══ 提示文
Abletonとモジュラーシンセを組み合わせると面白い。 Live 10 Suiteに付属するCV Toolsなら、収録デバイスを使ってデジタルとアナログのふたつの世界をひとつにすることができる。 Liveをモジュラーシンセに同期させるには、CV Clock In、CV Clock Out、CV Triggersといったデバイスが使える。いずれも、どのオーディオインターフェースでも動作する。 CV Toolsに収録されたそれ以外の収録デバイスはどれも、正しく動作するためにDCカップリング対応のオーディオインターフェースが必要になる。
しかし、心配は無用だ。DCカップリング対応インターフェースやLive 10 Suiteを持っていなくても、モジュラーシンセをLiveに接続する方法はある。 その方法を詳しく見ていくまえに、まずはこちらのページ(英語)で外部ハードウェアをLiveで使う方法を確認しておこう。
════
# 課題 1
リストの「You are a computer-use agent. The width」を含む行から「pos(254,759)」を含む行までを、「Instruction」を「Task」に更新して書き直してください。ほかの部分はそのままにします。
Abletonとモジュラーシンセの文章と次のリストは、互いに別々の資料です。
══ 処理対象データ
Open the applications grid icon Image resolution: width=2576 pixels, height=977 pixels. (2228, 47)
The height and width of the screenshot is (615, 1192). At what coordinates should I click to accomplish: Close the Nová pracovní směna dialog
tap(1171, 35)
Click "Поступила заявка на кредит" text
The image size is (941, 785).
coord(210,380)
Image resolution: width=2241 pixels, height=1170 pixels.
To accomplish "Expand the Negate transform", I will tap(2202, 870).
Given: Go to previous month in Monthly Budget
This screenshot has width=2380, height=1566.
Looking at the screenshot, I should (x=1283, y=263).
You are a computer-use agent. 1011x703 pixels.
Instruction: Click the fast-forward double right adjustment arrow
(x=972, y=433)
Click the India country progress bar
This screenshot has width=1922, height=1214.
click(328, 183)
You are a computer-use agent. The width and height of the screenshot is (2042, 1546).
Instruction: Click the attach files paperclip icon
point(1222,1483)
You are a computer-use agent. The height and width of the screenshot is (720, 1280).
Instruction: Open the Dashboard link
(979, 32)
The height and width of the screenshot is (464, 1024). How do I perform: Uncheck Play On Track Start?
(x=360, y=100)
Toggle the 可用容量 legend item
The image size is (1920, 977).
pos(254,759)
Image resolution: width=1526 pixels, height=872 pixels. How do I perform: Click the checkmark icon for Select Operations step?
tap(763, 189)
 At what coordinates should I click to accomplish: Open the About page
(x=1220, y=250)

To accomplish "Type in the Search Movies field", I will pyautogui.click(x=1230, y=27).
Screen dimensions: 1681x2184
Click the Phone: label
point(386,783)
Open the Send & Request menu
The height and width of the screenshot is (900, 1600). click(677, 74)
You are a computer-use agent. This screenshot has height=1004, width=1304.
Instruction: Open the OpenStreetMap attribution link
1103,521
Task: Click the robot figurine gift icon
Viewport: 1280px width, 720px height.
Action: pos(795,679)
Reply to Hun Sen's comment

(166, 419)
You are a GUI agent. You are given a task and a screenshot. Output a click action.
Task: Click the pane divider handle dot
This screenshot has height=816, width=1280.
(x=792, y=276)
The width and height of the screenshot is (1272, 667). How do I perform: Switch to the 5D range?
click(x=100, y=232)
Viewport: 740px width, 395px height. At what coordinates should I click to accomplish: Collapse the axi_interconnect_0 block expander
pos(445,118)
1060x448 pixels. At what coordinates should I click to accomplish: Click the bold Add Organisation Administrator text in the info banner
════
# 課題 2
Abletonとモジュラーシンセの文章を、途切れたところから先へ書き進めてください。

# 解答 1
You are a computer-use agent. The width and height of the screenshot is (2042, 1546).
Task: Click the attach files paperclip icon
point(1222,1483)
You are a computer-use agent. The height and width of the screenshot is (720, 1280).
Task: Open the Dashboard link
(979, 32)
The height and width of the screenshot is (464, 1024). How do I perform: Uncheck Play On Track Start?
(x=360, y=100)
Toggle the 可用容量 legend item
The image size is (1920, 977).
pos(254,759)

# 解答 2
MIDI信号をCV信号へ変換
モジュラーシンセはゲート信号とCV信号で動作する。 どちらも、複数の異なるモジュラーシンセに電圧を送るアナログ信号だ。 CV信号は連続したひとつながりの信号だ。ピッチのほかに、LFOやエンベロープなどのモジュレーションを操作するために使われる。 ゲート信号は、何かを発動させるための信号だ。ひとつの音を再生したり、シーケンサーを開始/停止したりするなど、単発の動作のために使われる。
デジタルのMIDI信号をアナログのゲート信号やCV信号へ変換するには、MIDI to CVコンバーターを経由する方法がとくに簡単だ。 たくさんの機種があり、スタンドアロンのハードウェアとユーロラックのモジュラーのどちらのタイプでも利用できる。 どのMIDI to CVコンバーターも、デジタルのMIDI信号をアナログのCV信号やゲート信号に変換することで動作する(MIDI信号は1本のケーブルで最大16チャンネルの情報を伝送できる)。
ゲート信号とCV信号の場合は1本のケーブルで1信号しか伝送できないため、モジュラーシンセの複数の要素を操作するためにはたくさんの入出力チャンネルが必要になる。 たとえば、HexiventerのMutant Brain(英語)には16チャンネル(CV信号用の4チャンネルとゲート信号用の12チャンネル)の出力が備わっており、 12種類の操作を発動させたり、4種類のCV信号をモジュラーシンセの別々の箇所に接続したりできる。 Mutant Brainを設定するには、ウェブページ経由でシステムエクスクルーシブ(SysEx)を使わなければならない。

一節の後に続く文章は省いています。